Dataset entries |
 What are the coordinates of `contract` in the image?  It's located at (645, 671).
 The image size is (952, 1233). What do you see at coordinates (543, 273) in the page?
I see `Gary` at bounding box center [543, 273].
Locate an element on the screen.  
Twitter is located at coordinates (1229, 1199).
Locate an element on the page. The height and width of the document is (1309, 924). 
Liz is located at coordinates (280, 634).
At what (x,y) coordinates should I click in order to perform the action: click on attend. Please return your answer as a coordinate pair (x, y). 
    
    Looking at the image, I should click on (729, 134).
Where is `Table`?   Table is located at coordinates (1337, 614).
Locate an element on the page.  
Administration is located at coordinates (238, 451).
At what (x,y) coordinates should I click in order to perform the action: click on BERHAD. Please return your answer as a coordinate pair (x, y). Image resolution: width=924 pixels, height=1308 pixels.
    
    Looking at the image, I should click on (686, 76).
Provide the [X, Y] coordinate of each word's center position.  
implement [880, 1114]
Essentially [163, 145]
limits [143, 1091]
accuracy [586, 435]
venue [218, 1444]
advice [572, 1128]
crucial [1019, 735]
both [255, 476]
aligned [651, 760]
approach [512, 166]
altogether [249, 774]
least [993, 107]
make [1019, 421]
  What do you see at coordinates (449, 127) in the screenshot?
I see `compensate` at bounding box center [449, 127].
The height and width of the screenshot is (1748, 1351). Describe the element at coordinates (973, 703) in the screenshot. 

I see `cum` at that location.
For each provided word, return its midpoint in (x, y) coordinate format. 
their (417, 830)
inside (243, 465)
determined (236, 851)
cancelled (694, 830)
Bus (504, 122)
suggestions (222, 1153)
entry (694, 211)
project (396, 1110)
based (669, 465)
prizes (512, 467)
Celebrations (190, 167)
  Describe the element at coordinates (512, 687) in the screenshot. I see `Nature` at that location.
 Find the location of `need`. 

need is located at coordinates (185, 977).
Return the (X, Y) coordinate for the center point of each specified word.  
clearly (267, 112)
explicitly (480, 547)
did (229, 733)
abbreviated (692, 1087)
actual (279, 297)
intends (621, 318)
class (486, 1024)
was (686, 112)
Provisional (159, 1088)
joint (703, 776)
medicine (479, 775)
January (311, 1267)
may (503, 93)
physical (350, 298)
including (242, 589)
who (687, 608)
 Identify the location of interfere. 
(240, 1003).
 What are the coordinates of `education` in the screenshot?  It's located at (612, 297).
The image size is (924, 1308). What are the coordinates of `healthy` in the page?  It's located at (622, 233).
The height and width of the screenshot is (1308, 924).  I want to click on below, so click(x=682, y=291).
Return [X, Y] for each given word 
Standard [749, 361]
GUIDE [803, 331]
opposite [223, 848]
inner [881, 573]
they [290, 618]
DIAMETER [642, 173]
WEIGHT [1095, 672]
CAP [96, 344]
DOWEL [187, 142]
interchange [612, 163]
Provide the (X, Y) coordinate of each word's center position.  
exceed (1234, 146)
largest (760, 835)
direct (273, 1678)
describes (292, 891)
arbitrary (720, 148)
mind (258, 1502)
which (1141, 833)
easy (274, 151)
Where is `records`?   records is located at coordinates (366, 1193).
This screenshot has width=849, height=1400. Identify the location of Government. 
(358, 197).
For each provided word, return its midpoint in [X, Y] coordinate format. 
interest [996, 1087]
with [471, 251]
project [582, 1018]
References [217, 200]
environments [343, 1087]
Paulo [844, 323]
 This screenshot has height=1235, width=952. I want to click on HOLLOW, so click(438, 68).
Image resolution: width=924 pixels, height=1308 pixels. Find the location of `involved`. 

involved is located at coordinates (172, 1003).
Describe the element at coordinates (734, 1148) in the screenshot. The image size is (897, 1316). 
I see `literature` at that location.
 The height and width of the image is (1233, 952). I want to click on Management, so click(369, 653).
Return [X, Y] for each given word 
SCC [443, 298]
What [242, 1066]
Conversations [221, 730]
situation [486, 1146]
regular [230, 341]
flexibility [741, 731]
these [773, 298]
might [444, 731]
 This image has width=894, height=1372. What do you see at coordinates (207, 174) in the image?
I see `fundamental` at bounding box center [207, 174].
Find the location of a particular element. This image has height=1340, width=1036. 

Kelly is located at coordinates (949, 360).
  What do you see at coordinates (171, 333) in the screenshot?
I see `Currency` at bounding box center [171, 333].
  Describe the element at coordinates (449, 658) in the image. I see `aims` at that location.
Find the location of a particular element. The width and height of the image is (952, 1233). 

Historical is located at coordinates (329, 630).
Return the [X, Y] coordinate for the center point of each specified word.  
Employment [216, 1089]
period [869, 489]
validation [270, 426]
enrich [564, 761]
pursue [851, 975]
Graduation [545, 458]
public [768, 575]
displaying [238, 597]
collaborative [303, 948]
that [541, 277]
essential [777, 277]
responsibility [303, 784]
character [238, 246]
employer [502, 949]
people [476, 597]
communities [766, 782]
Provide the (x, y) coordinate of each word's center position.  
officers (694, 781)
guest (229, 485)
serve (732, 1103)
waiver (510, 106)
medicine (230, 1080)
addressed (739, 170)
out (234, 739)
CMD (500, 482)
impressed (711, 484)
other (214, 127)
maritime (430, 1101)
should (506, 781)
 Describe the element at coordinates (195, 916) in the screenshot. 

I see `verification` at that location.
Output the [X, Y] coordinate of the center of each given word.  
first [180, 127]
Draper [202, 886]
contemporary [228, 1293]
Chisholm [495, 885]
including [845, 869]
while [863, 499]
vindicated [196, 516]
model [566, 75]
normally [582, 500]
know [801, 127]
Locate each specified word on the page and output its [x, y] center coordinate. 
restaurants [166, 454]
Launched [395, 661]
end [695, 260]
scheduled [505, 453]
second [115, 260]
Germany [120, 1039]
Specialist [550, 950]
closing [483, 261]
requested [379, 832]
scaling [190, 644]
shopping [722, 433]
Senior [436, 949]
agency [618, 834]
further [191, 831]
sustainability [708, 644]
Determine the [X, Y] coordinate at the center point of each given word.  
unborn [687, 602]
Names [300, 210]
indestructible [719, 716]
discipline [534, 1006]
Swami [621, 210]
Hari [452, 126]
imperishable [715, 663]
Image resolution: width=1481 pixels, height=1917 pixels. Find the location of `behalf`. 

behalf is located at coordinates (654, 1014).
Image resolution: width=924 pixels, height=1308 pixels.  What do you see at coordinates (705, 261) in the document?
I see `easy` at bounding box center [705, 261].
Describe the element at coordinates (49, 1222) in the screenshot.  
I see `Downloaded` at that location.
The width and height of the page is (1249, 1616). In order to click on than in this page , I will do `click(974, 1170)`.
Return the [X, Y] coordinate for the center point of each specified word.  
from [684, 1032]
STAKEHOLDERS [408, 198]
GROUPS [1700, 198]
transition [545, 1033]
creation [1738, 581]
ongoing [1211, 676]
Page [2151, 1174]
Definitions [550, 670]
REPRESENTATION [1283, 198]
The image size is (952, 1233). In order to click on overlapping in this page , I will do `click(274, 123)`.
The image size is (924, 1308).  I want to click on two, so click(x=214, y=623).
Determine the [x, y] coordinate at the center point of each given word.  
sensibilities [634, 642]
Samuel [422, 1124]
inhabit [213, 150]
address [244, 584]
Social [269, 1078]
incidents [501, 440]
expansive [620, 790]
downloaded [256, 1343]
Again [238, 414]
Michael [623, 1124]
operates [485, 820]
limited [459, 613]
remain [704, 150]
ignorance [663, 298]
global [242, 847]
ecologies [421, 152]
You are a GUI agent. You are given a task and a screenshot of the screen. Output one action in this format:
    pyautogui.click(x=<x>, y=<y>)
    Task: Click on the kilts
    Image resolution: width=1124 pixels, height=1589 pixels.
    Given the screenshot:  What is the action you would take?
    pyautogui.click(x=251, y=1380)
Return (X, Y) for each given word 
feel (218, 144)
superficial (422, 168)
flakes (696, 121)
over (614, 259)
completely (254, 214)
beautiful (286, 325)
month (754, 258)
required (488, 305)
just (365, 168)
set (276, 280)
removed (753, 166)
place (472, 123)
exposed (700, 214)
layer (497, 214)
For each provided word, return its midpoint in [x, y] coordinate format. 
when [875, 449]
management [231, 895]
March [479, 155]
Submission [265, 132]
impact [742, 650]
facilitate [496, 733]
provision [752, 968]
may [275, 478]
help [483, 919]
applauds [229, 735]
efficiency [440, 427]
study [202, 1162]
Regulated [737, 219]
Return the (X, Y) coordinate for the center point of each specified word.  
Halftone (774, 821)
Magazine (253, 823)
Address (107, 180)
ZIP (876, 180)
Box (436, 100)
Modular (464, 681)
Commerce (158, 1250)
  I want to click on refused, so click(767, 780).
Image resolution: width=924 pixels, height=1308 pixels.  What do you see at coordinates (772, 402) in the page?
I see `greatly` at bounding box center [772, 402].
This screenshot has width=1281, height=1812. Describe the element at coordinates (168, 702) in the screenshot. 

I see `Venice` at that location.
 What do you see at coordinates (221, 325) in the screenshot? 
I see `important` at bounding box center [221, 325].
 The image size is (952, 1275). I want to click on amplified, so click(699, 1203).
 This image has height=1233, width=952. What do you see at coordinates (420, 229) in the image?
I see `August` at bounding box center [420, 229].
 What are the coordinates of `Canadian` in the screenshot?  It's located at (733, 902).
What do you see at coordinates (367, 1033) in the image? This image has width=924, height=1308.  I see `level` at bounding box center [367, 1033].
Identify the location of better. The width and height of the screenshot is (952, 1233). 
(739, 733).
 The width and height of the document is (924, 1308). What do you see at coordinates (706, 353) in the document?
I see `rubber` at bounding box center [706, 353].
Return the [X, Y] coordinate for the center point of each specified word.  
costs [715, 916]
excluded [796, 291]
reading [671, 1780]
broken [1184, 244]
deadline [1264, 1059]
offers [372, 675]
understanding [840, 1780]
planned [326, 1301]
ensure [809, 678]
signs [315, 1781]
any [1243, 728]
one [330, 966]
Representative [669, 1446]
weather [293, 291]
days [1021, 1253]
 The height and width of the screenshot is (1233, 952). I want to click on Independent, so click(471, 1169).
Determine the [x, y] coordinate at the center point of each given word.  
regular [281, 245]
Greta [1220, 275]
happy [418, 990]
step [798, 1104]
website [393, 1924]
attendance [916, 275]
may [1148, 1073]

The problem | Print the rows above word for word, from the line that contains "GUIDE [803, 331]" through the line that contains "coordinates (366, 1193).", including both of those lines.

Response for this exercise |
GUIDE [803, 331]
opposite [223, 848]
inner [881, 573]
they [290, 618]
DIAMETER [642, 173]
WEIGHT [1095, 672]
CAP [96, 344]
DOWEL [187, 142]
interchange [612, 163]
Provide the (X, Y) coordinate of each word's center position.  
exceed (1234, 146)
largest (760, 835)
direct (273, 1678)
describes (292, 891)
arbitrary (720, 148)
mind (258, 1502)
which (1141, 833)
easy (274, 151)
Where is `records`?   records is located at coordinates (366, 1193).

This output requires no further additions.